Hij is eeuwig Dezelfde. Zijn jaren zullen eindeloos voortduren, ook nu Hij Mens geworden is, want ook als Mens kent Hij geen einde. De schepping zal veranderd worden, maar Hijzelf is de Eeuwige en Onveranderlijke. “Veranderd worden” duidt op een nieuwe hemel en een nieuwe aarde (Op 20:11; Op 21:1). Het zal met de schepping gaan als met een “kleed” en Hij zal met de schepping handelen als met een “mantel”. Een kleed veroudert uiteindelijk en een mantel kun je samenrollen en verwisselen. Dat is met de Zoon niet het geval. Christus is Schepper en ook Herschepper.

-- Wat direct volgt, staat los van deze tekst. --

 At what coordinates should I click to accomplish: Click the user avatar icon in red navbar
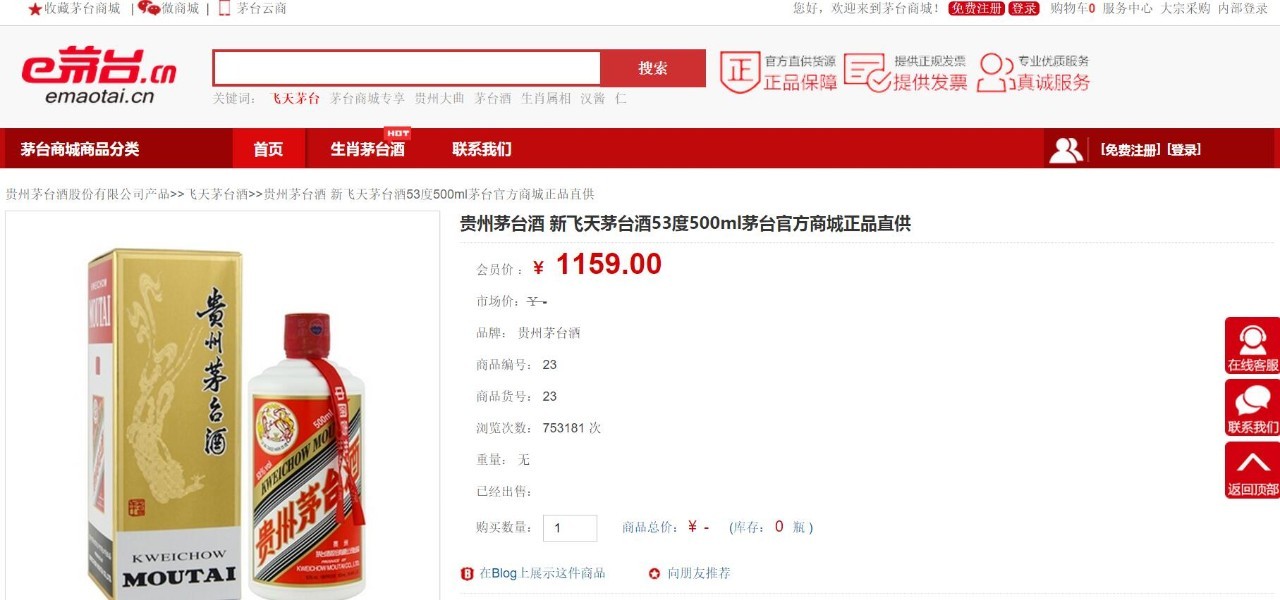[x=1066, y=149]
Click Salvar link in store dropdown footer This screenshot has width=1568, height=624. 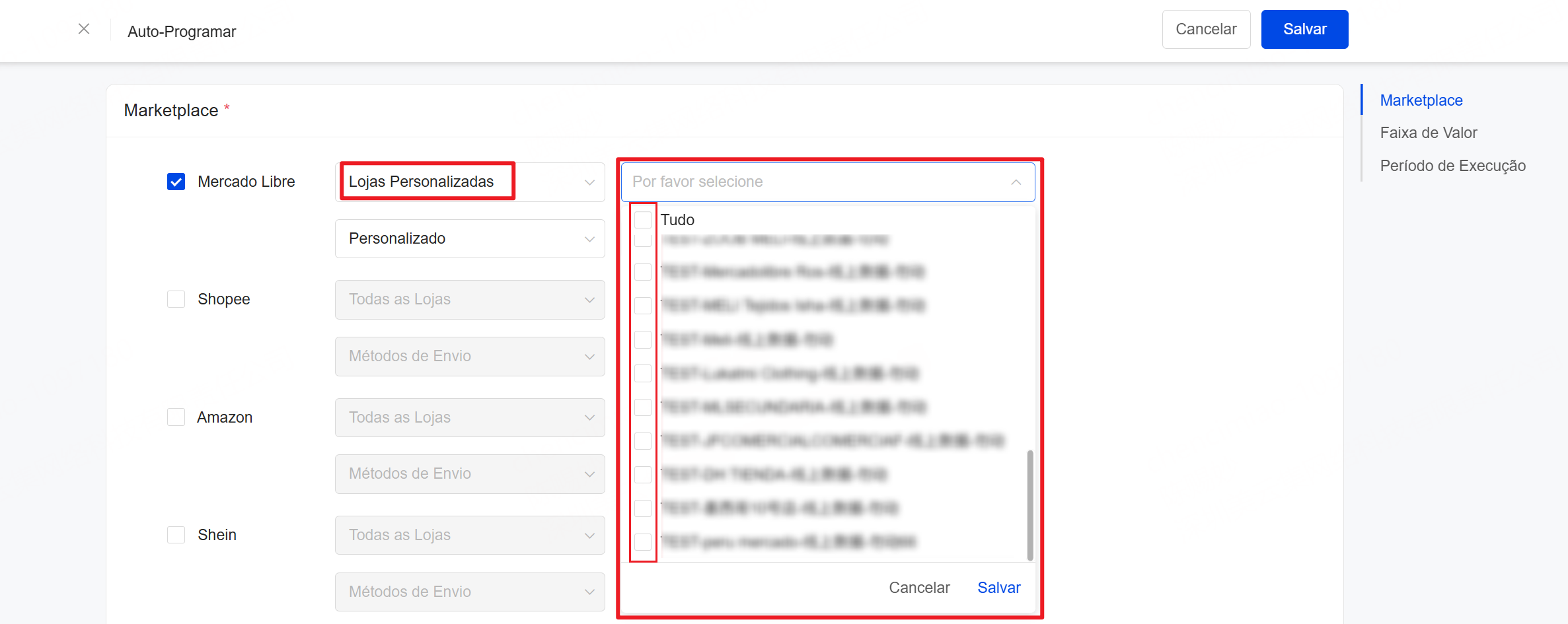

Hb 1:13. De zevende aanhaling (Ps 110:1) komt overeen met de zevende heerlijkheid van de Zoon in Hb 1:3. Niet alleen is Zijn Persoon heerlijk en Goddelijk, niet alleen neemt Hij de eerste plaats in ten opzichte van alle schepselen in het heelal, maar Hij heeft Zijn eigen plaats aan de rechterhand van de Majesteit in de hemelen. Hij Die in de eeuwigheid bij God was, op aarde kwam, verworpen werd, maar toch straks zal regeren, is nu aan Gods rechterhand.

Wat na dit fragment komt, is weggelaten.